Data excerpts:
________

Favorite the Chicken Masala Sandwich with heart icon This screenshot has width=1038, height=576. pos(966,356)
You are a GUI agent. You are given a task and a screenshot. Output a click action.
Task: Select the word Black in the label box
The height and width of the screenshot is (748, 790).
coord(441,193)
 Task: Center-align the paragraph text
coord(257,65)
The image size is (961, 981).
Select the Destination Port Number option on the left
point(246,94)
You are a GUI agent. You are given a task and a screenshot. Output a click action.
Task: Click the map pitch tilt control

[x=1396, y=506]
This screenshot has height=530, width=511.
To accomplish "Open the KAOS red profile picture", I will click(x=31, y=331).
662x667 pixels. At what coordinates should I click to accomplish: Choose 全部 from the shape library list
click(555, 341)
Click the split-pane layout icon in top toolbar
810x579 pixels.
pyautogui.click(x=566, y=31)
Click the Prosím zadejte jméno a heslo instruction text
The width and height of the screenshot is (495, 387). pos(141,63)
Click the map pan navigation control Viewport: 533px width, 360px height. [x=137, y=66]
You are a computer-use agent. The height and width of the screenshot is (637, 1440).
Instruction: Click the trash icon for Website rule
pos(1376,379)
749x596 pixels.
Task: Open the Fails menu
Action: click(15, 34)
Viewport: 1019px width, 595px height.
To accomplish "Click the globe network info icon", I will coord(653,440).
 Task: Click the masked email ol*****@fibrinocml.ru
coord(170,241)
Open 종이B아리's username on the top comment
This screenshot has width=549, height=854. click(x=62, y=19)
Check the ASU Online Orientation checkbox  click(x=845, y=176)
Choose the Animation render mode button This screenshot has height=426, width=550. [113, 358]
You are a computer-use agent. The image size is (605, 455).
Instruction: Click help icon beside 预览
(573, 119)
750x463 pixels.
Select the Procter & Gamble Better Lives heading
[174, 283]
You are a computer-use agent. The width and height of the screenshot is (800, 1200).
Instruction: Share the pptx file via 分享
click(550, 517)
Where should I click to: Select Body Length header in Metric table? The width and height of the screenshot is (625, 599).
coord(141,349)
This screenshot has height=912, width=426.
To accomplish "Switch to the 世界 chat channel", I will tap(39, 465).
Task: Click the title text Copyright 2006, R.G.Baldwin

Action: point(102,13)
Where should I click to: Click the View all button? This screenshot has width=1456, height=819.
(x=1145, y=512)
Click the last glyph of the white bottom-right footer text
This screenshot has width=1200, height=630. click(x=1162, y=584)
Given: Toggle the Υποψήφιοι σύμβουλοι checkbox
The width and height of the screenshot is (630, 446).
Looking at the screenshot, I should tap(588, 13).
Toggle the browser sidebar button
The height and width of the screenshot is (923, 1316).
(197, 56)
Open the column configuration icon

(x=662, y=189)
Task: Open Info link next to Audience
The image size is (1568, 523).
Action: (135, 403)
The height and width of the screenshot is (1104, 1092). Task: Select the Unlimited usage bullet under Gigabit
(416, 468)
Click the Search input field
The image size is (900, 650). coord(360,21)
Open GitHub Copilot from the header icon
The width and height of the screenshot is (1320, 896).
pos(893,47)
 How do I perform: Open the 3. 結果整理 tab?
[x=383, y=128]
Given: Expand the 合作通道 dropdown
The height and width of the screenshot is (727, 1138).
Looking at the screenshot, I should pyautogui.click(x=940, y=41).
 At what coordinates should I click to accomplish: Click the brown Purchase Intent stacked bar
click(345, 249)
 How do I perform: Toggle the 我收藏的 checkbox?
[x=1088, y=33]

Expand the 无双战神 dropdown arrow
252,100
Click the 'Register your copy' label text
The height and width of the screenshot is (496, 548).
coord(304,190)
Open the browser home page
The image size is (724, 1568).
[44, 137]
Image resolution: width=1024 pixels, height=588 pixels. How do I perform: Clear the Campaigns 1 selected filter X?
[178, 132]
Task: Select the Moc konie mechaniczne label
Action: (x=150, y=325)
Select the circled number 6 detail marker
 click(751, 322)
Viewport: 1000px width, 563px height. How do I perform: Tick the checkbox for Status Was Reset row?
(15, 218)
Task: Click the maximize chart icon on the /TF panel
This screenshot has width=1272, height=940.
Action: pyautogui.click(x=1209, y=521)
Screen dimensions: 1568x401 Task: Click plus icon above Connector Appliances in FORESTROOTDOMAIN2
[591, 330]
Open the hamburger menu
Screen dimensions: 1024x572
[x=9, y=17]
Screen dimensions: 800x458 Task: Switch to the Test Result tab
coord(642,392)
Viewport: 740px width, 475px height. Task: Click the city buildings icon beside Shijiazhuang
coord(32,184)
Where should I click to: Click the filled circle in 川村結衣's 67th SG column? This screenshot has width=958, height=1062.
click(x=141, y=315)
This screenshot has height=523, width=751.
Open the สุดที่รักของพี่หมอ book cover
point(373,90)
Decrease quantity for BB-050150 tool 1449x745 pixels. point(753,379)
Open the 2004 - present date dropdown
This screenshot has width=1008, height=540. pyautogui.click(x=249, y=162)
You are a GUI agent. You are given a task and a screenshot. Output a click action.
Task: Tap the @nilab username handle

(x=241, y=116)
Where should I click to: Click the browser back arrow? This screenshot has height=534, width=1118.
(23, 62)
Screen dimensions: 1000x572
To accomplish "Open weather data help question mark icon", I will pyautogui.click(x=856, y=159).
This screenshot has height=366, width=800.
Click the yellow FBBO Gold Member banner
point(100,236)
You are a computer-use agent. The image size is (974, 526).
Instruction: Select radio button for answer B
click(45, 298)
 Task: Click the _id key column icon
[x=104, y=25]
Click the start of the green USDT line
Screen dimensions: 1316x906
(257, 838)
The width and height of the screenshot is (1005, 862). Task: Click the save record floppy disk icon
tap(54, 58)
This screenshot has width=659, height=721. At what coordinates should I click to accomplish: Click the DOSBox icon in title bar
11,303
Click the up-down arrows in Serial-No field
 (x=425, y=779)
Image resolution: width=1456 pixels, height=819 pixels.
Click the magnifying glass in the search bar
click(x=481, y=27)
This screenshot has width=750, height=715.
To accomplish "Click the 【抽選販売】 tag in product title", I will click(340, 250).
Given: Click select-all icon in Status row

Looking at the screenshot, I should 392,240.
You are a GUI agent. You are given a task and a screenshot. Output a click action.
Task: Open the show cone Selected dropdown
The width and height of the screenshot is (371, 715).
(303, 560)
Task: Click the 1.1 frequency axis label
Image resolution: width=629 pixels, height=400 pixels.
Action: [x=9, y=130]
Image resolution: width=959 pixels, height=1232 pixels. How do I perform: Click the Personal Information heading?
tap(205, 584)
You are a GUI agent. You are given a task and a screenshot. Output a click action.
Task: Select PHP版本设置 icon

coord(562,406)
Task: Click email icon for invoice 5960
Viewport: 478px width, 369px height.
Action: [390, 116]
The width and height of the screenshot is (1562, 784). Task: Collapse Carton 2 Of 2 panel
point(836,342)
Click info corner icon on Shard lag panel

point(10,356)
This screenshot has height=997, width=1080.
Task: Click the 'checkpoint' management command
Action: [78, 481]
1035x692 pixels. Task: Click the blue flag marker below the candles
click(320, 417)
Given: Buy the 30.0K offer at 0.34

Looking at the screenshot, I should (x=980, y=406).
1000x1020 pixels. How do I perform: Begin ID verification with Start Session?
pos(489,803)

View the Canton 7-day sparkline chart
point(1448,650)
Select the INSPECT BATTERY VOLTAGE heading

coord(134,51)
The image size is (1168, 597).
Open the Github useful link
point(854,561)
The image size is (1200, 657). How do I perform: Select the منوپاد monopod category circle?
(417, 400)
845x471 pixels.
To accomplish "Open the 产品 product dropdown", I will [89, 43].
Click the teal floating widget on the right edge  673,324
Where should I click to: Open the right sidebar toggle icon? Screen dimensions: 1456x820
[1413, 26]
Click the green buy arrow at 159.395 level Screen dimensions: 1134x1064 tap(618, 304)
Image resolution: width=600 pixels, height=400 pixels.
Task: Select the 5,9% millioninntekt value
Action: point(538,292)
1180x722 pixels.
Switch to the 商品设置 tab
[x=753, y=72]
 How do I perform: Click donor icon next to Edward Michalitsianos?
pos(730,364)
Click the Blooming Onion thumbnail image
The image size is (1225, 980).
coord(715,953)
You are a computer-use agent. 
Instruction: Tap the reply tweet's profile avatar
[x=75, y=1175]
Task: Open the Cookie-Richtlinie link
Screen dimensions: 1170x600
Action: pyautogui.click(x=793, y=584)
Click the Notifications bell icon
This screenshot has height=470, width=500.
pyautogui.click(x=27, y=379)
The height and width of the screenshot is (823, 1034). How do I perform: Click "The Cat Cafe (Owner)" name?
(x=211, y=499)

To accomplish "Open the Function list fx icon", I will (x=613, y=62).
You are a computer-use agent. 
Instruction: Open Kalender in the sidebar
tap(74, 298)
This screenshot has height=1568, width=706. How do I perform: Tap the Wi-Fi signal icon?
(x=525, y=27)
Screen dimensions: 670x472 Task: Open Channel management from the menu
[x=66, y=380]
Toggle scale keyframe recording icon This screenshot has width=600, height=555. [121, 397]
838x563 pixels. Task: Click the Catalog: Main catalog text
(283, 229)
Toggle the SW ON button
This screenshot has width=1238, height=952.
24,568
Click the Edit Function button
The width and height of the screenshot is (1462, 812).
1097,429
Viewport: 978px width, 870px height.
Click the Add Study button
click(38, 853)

________

* ACTIVITY
Given the records above, return exactly the lines starting at the line containing "Check the ASU" and ending at the line containing "Given: Toggle the", including both.

* OUTPUT OF THE EXERCISE
Check the ASU Online Orientation checkbox  click(x=845, y=176)
Choose the Animation render mode button This screenshot has height=426, width=550. [113, 358]
You are a computer-use agent. The image size is (605, 455).
Instruction: Click help icon beside 预览
(573, 119)
750x463 pixels.
Select the Procter & Gamble Better Lives heading
[174, 283]
You are a computer-use agent. The width and height of the screenshot is (800, 1200).
Instruction: Share the pptx file via 分享
click(550, 517)
Where should I click to: Select Body Length header in Metric table? The width and height of the screenshot is (625, 599).
coord(141,349)
This screenshot has height=912, width=426.
To accomplish "Switch to the 世界 chat channel", I will tap(39, 465).
Task: Click the title text Copyright 2006, R.G.Baldwin

Action: point(102,13)
Where should I click to: Click the View all button? This screenshot has width=1456, height=819.
(x=1145, y=512)
Click the last glyph of the white bottom-right footer text
This screenshot has width=1200, height=630. click(x=1162, y=584)
Given: Toggle the Υποψήφιοι σύμβουλοι checkbox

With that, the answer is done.